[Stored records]
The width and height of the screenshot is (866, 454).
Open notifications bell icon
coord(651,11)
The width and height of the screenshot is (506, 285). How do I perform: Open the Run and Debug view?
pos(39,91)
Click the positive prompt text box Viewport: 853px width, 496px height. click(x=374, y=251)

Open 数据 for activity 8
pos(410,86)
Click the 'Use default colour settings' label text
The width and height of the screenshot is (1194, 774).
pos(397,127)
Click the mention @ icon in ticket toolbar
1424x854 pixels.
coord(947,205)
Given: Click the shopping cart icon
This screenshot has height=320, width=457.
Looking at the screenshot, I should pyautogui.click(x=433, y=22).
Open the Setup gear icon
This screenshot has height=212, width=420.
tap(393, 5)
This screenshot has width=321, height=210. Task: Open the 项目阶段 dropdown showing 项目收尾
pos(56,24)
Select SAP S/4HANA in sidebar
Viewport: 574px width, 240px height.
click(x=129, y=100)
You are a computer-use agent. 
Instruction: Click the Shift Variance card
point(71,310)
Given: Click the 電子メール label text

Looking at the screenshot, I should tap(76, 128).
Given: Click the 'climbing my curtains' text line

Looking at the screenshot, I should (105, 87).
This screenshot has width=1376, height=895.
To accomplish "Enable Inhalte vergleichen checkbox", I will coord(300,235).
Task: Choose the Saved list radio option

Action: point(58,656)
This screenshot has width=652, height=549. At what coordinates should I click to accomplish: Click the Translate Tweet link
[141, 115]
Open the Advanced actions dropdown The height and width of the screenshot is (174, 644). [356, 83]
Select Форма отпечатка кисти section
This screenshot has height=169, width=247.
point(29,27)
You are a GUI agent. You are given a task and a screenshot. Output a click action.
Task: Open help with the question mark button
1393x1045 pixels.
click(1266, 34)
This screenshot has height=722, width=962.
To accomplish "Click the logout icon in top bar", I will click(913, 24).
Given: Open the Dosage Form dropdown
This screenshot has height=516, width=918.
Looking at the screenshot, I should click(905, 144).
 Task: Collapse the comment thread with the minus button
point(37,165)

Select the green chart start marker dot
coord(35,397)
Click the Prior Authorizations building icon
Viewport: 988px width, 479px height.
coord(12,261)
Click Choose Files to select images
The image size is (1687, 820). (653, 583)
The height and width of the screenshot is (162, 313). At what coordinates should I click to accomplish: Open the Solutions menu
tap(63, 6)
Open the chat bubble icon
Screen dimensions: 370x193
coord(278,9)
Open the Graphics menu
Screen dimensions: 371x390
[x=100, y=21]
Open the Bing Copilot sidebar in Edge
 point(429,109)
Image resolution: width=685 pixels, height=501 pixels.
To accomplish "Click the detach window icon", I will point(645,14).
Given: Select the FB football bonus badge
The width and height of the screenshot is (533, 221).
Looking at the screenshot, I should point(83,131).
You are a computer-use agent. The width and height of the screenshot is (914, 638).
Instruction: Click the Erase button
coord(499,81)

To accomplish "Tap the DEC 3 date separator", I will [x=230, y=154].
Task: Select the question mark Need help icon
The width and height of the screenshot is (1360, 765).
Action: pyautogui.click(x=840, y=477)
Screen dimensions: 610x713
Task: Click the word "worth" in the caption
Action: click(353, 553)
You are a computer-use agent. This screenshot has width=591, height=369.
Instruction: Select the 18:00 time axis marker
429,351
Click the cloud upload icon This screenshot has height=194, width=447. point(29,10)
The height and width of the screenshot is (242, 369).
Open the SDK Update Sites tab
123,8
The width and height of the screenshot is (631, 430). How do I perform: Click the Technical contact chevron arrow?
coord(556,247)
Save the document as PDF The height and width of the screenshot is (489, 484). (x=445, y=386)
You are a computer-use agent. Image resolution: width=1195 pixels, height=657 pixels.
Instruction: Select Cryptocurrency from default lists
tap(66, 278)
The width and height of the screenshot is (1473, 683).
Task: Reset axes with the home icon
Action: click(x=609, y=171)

AIM OF THE EXERCISE -
Output each line of the data exactly as it stands above.

ANSWER -
The width and height of the screenshot is (866, 454).
Open notifications bell icon
coord(651,11)
The width and height of the screenshot is (506, 285). How do I perform: Open the Run and Debug view?
pos(39,91)
Click the positive prompt text box Viewport: 853px width, 496px height. click(x=374, y=251)

Open 数据 for activity 8
pos(410,86)
Click the 'Use default colour settings' label text
The width and height of the screenshot is (1194, 774).
pos(397,127)
Click the mention @ icon in ticket toolbar
1424x854 pixels.
coord(947,205)
Given: Click the shopping cart icon
This screenshot has height=320, width=457.
Looking at the screenshot, I should pyautogui.click(x=433, y=22).
Open the Setup gear icon
This screenshot has height=212, width=420.
tap(393, 5)
This screenshot has width=321, height=210. Task: Open the 项目阶段 dropdown showing 项目收尾
pos(56,24)
Select SAP S/4HANA in sidebar
Viewport: 574px width, 240px height.
click(x=129, y=100)
You are a computer-use agent. 
Instruction: Click the Shift Variance card
point(71,310)
Given: Click the 電子メール label text

Looking at the screenshot, I should tap(76, 128).
Given: Click the 'climbing my curtains' text line

Looking at the screenshot, I should (105, 87).
This screenshot has width=1376, height=895.
To accomplish "Enable Inhalte vergleichen checkbox", I will coord(300,235).
Task: Choose the Saved list radio option

Action: point(58,656)
This screenshot has width=652, height=549. At what coordinates should I click to accomplish: Click the Translate Tweet link
[141, 115]
Open the Advanced actions dropdown The height and width of the screenshot is (174, 644). [356, 83]
Select Форма отпечатка кисти section
This screenshot has height=169, width=247.
point(29,27)
You are a GUI agent. You are given a task and a screenshot. Output a click action.
Task: Open help with the question mark button
1393x1045 pixels.
click(1266, 34)
This screenshot has height=722, width=962.
To accomplish "Click the logout icon in top bar", I will click(913, 24).
Given: Open the Dosage Form dropdown
This screenshot has height=516, width=918.
Looking at the screenshot, I should click(905, 144).
 Task: Collapse the comment thread with the minus button
point(37,165)

Select the green chart start marker dot
coord(35,397)
Click the Prior Authorizations building icon
Viewport: 988px width, 479px height.
coord(12,261)
Click Choose Files to select images
The image size is (1687, 820). (653, 583)
The height and width of the screenshot is (162, 313). At what coordinates should I click to accomplish: Open the Solutions menu
tap(63, 6)
Open the chat bubble icon
Screen dimensions: 370x193
coord(278,9)
Open the Graphics menu
Screen dimensions: 371x390
[x=100, y=21]
Open the Bing Copilot sidebar in Edge
 point(429,109)
Image resolution: width=685 pixels, height=501 pixels.
To accomplish "Click the detach window icon", I will point(645,14).
Given: Select the FB football bonus badge
The width and height of the screenshot is (533, 221).
Looking at the screenshot, I should point(83,131).
You are a computer-use agent. The width and height of the screenshot is (914, 638).
Instruction: Click the Erase button
coord(499,81)

To accomplish "Tap the DEC 3 date separator", I will [x=230, y=154].
Task: Select the question mark Need help icon
The width and height of the screenshot is (1360, 765).
Action: pyautogui.click(x=840, y=477)
Screen dimensions: 610x713
Task: Click the word "worth" in the caption
Action: click(353, 553)
You are a computer-use agent. This screenshot has width=591, height=369.
Instruction: Select the 18:00 time axis marker
429,351
Click the cloud upload icon This screenshot has height=194, width=447. point(29,10)
The height and width of the screenshot is (242, 369).
Open the SDK Update Sites tab
123,8
The width and height of the screenshot is (631, 430). How do I perform: Click the Technical contact chevron arrow?
coord(556,247)
Save the document as PDF The height and width of the screenshot is (489, 484). (x=445, y=386)
You are a computer-use agent. Image resolution: width=1195 pixels, height=657 pixels.
Instruction: Select Cryptocurrency from default lists
tap(66, 278)
The width and height of the screenshot is (1473, 683).
Task: Reset axes with the home icon
Action: click(x=609, y=171)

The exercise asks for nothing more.